Publication year - 2003
Publication title -
neurourology and urodynamics
Language(s) - English
Resource type - Journals
SCImago Journal Rank - 0.918
H-Index - 90
eISSN - 1520-6777
pISSN - 0733-2467
DOI - 10.1002/nau.10125
Subject(s) - medicine , bulbocavernosus reflex , anesthesia , erectile dysfunction , sexual dysfunction , somatosensory evoked potential , reflex , spinal cord injury , pudendal nerve , lesion , spinal cord , surgery , psychiatry
Aims To assess the significance of combined neurophysiological and neurourological examinations for diagnosis of neurogenic male sexual dysfunction.
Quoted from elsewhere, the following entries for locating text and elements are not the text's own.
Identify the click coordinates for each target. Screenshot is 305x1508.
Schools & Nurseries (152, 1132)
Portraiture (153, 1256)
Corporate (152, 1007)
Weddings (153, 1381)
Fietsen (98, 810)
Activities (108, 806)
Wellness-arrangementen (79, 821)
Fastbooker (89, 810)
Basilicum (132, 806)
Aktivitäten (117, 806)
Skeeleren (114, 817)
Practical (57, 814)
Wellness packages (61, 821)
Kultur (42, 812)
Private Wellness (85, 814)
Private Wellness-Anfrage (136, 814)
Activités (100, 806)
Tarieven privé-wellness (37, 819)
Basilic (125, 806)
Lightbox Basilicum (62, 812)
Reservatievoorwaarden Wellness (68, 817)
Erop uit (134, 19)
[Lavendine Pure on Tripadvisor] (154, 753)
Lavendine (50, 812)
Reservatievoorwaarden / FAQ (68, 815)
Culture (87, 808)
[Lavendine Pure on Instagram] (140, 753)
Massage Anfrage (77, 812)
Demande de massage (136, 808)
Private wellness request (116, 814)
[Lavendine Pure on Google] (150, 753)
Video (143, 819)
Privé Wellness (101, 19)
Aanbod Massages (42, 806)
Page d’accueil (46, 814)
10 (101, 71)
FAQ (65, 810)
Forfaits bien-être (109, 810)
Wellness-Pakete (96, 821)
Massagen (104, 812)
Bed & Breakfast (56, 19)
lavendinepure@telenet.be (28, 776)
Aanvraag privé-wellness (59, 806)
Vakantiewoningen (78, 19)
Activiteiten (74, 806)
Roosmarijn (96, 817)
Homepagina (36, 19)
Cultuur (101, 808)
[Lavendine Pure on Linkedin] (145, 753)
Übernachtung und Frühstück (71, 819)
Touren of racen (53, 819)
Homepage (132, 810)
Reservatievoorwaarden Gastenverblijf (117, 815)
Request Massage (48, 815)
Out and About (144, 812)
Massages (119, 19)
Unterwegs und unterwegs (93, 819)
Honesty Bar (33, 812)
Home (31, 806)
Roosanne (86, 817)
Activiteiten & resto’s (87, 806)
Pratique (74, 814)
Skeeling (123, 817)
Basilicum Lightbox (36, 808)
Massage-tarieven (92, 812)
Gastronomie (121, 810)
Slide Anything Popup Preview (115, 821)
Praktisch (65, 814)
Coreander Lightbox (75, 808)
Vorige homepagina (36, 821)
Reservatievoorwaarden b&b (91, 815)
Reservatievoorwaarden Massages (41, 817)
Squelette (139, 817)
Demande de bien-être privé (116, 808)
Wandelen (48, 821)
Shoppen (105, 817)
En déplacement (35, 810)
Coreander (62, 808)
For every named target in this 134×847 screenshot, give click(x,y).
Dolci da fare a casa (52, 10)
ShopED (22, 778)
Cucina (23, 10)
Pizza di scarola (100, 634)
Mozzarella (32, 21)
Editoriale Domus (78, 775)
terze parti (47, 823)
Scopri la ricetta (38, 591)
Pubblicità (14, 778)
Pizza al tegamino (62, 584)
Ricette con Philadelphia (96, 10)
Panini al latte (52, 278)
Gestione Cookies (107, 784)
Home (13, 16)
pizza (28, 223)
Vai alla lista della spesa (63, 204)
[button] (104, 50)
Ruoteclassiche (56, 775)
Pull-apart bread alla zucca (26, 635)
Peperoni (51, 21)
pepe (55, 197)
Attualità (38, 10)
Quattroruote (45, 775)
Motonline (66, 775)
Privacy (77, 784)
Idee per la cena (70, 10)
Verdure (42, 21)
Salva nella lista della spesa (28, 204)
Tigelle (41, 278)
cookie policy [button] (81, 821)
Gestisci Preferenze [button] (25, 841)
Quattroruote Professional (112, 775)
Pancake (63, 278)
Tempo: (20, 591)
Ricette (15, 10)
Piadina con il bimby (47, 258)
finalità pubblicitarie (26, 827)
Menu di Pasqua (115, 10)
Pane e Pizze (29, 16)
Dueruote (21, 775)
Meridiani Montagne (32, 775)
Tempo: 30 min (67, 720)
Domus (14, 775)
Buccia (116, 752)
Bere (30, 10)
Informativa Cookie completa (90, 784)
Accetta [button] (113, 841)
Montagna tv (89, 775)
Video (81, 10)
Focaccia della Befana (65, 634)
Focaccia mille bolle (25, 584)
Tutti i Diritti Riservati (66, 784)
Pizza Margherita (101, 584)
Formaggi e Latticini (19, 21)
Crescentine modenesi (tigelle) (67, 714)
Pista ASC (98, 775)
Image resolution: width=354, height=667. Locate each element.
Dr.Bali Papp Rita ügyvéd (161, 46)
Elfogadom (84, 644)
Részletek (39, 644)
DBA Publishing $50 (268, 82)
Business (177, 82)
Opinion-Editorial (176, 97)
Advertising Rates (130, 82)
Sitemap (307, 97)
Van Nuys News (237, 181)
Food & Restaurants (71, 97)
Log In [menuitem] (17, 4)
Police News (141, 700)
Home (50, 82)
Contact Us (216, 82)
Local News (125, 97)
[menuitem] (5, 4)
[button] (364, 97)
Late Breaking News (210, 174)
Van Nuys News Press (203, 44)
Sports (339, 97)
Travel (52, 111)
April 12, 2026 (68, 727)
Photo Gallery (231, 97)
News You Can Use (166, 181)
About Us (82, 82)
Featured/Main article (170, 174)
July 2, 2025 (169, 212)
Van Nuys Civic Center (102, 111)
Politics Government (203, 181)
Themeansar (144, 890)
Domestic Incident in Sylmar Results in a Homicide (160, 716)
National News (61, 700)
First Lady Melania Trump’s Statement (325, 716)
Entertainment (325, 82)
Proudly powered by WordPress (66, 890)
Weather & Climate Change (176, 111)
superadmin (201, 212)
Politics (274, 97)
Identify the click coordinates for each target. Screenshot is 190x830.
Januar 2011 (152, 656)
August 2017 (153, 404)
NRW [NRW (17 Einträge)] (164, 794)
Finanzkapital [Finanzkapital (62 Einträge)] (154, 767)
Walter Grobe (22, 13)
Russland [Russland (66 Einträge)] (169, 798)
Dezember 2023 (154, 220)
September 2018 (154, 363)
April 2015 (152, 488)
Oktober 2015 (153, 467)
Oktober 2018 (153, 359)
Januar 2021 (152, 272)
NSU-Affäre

Methods This is a prospective study of 32 spinal cord injured men. Each underwent clinical and neurophysiological examinations (sympathetic skin responses (SSR), pudendal somato‐sensory evoked potentials (P‐SSEP), bulbocavernosus reflex (BCR)) and neuro‐urological measurements (urodynamic examination (UE), reflex erections (RE), psychogenic erections (PE) and nocturnal penile tumescence recordings (NPTR)). Results Erectile dysfunction due to impairment of RE was associated with loss of BCR and detrusor areflexia ( P > 0.001), whereas that due to impairment of PE was associated with loss of perineal SSR ( P < 0.001). P‐SSEP corresponded in 94% with impairment of penile sensibility and duration of erections in NPTR. The NPTRs were less related to functional sexual impairment. NPTRs in complete and incomplete suprasacral (level > T10) spinal lesion showed sufficient erections despite strongly disturbed PE. NPTRs in lumbosacral lesion revealed significant reduction in or absent erections and underestimated the presence of well excitable PE. Conclusions Combined neurophysiologic and neurourologic testing provides highly relevant diagnostic informations about sexual dysfunction in men with spinal cord injury. Loss of the BCR and detrusor areflexia imply loss of somatic and parasympathetic reflex activity and correlate with loss of RE. Loss of PE correlates with loss of perineal SSR (sympathetic denervation). Neurourol. Urodynam. 22:314–321, 2003. © 2003 Wiley‐Liss, Inc.